Oracle Scratchpad

January 28, 2016

Bitmap Efficiency

Filed under: bitmaps,Indexing,Infrastructure,Oracle — Jonathan Lewis @ 1:02 pm GMT Jan 28,2016

An interesting observation came up on the Oracle-L list server a few days ago that demonstrated how clever the Oracle software is at minimising run-time work, and how easy it is to think you know what an execution plan means when you haven’t actually thought through the details – and the details might make a difference to performance.

The original question was about a very large table with several bitmap indexes and an anomaly that appeared as a query changed its execution plan.  Here are the critical sections from the plans supplied.
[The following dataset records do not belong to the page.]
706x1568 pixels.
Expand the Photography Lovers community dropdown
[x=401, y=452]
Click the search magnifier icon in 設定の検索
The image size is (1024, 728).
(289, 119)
They had been pulled from memory with rowsource execution statistics enabled:

--------------------------------------------------------------------------------------------------------
|  Id |Operation                        | Name       | Starts | E-Rows | A-Rows |     A-Time | Buffers |
--------------------------------------------------------------------------------------------------------
|   6 |    TABLE ACCESS BY INDEX ROWID  |       FACT |      1 |      1 |     24 |00:00:00.01 |      31 |
|   7 |     BITMAP CONVERSION TO ROWIDS |            |      1 |        |     24 |00:00:00.01 |       7 |
|   8 |      BITMAP AND                 |            |      1 |        |      1 |00:00:00.01 |       7 |
|*  9 |       BITMAP INDEX SINGLE VALUE |     FACT_0 |      1 |        |      1 |00:00:00.01 |       3 |
|* 10 |       BITMAP INDEX SINGLE VALUE |  FACT_DIM1 |      1 |        |      4 |00:00:00.01 |       4 |
--------------------------------------------------------------------------------------------------------

Predicate Information (identified by operation id):
---------------------------------------------------
     9 - access("FACT"."C0"=243001)
    10 - access("FACT"."C1"="DIMENSION1"."ID")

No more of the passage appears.